§ 任务要求 1
在下面的条目中找出所有含有字符串“Toggle”的行，逐行照抄，大小写必须一致。

算法总结 - 字符串 - 字符压缩与延伸

• 809. Expressive Words
• 604. Design Compressed String Iterator

809. Expressive Words

Sometimes people repeat letters to represent extra feeling, such as “hello” -> “heeellooo”, “hi” -> “hiiii”. In these strings like “heeellooo”, we have groups of adjacent letters that are all the same: “h”, “eee”, “ll”, “ooo”.

For some given string S, a query word is stretchy if it can be made to be equal to S by any number of applications of the following extension operation: choose a group consisting of characters c, and add some number of characters c to the group so that the size of the group is 3 or more.

For example, starting with “hello”, we could do an extension on the group “o” to get “hellooo”, but we cannot get “helloo” since the group “oo” has size less than 3. Also, we could do another extension like “ll” -> “lllll” to get “helllllooo”. If S = “helllllooo”, then the query word “hello” would be stretchy because of these two extension operations: query = “hello” -> “hellooo” -> “helllllooo” = S.

§ 任务要求 2
从上面的提取文本中原样返回这样一段：开头的词句包含“For some given”，结尾是“is 3 or more.”。

§ 任务数据
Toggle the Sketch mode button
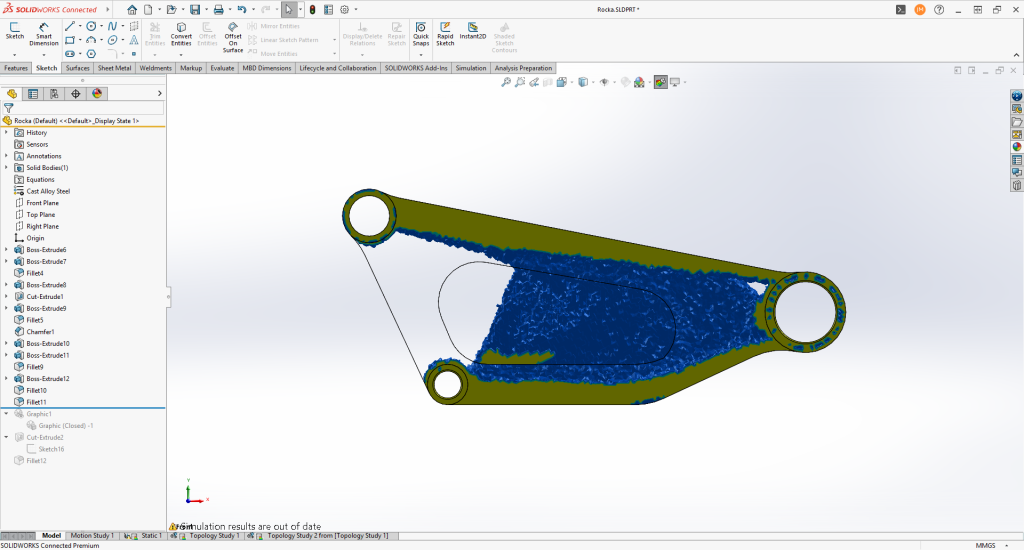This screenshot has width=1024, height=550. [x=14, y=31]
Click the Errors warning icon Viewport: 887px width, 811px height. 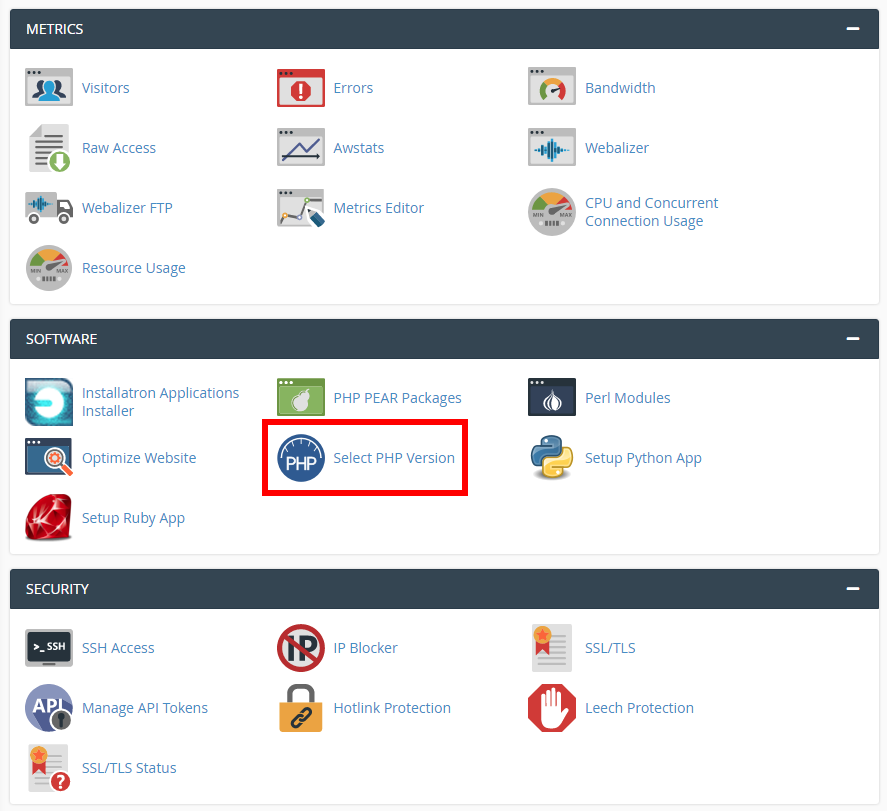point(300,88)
--
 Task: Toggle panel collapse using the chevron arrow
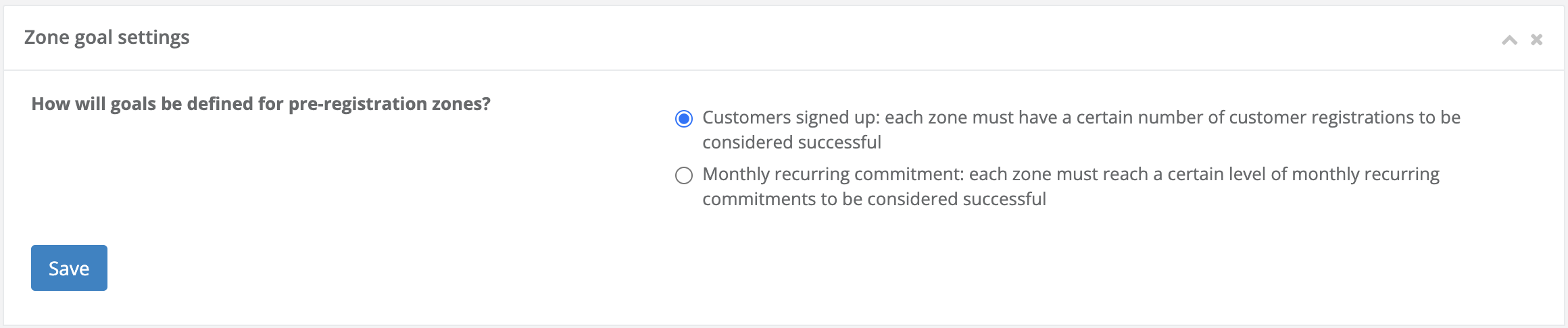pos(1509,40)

§ 书面作答 1
Toggle the Sketch mode button
 Task: Toggle panel collapse using the chevron arrow

§ 书面作答 2
For some given string S, a query word is stretchy if it can be made to be equal to S by any number of applications of the following extension operation: choose a group consisting of characters c, and add some number of characters c to the group so that the size of the group is 3 or more.